--- Assignment ---
Reproduce the data word for word, keeping every line complete.

(Stored data)
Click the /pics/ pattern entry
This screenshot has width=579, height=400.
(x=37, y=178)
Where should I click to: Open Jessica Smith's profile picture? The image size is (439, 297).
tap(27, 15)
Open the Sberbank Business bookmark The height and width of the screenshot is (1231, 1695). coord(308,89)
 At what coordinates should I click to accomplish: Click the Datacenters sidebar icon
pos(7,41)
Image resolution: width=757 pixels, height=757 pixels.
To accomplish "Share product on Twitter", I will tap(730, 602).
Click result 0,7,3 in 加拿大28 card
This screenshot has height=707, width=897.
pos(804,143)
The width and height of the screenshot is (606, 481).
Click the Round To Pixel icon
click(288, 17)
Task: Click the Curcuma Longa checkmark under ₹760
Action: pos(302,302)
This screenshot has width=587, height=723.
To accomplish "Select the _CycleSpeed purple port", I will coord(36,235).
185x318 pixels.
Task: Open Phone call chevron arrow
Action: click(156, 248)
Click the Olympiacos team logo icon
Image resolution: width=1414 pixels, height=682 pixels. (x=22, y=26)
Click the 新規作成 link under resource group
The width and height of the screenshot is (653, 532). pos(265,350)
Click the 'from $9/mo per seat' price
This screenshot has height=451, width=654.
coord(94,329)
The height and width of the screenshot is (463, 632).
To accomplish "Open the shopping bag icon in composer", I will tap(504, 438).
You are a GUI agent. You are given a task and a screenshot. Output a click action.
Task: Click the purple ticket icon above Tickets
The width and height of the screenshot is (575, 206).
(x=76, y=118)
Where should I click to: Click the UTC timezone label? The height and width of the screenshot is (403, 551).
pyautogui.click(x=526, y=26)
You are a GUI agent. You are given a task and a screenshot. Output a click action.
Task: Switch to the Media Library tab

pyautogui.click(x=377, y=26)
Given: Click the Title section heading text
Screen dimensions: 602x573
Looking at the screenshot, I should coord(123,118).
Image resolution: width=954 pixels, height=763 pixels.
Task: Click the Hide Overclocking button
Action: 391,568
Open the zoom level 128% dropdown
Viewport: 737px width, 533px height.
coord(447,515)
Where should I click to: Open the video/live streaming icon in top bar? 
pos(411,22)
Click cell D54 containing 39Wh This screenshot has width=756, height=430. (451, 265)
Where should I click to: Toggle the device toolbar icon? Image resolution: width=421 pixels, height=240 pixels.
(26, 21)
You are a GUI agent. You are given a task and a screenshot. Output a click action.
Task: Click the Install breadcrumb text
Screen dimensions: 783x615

--- Written answer ---
Click the /pics/ pattern entry
This screenshot has width=579, height=400.
(x=37, y=178)
Where should I click to: Open Jessica Smith's profile picture? The image size is (439, 297).
tap(27, 15)
Open the Sberbank Business bookmark The height and width of the screenshot is (1231, 1695). coord(308,89)
 At what coordinates should I click to accomplish: Click the Datacenters sidebar icon
pos(7,41)
Image resolution: width=757 pixels, height=757 pixels.
To accomplish "Share product on Twitter", I will tap(730, 602).
Click result 0,7,3 in 加拿大28 card
This screenshot has height=707, width=897.
pos(804,143)
The width and height of the screenshot is (606, 481).
Click the Round To Pixel icon
click(288, 17)
Task: Click the Curcuma Longa checkmark under ₹760
Action: pos(302,302)
This screenshot has width=587, height=723.
To accomplish "Select the _CycleSpeed purple port", I will coord(36,235).
185x318 pixels.
Task: Open Phone call chevron arrow
Action: click(156, 248)
Click the Olympiacos team logo icon
Image resolution: width=1414 pixels, height=682 pixels. (x=22, y=26)
Click the 新規作成 link under resource group
The width and height of the screenshot is (653, 532). pos(265,350)
Click the 'from $9/mo per seat' price
This screenshot has height=451, width=654.
coord(94,329)
The height and width of the screenshot is (463, 632).
To accomplish "Open the shopping bag icon in composer", I will tap(504, 438).
You are a GUI agent. You are given a task and a screenshot. Output a click action.
Task: Click the purple ticket icon above Tickets
The width and height of the screenshot is (575, 206).
(x=76, y=118)
Where should I click to: Click the UTC timezone label? The height and width of the screenshot is (403, 551).
pyautogui.click(x=526, y=26)
You are a GUI agent. You are given a task and a screenshot. Output a click action.
Task: Switch to the Media Library tab

pyautogui.click(x=377, y=26)
Given: Click the Title section heading text
Screen dimensions: 602x573
Looking at the screenshot, I should coord(123,118).
Image resolution: width=954 pixels, height=763 pixels.
Task: Click the Hide Overclocking button
Action: 391,568
Open the zoom level 128% dropdown
Viewport: 737px width, 533px height.
coord(447,515)
Where should I click to: Open the video/live streaming icon in top bar? 
pos(411,22)
Click cell D54 containing 39Wh This screenshot has width=756, height=430. (451, 265)
Where should I click to: Toggle the device toolbar icon? Image resolution: width=421 pixels, height=240 pixels.
(26, 21)
You are a GUI agent. You are given a task and a screenshot. Output a click action.
Task: Click the Install breadcrumb text
Screen dimensions: 783x615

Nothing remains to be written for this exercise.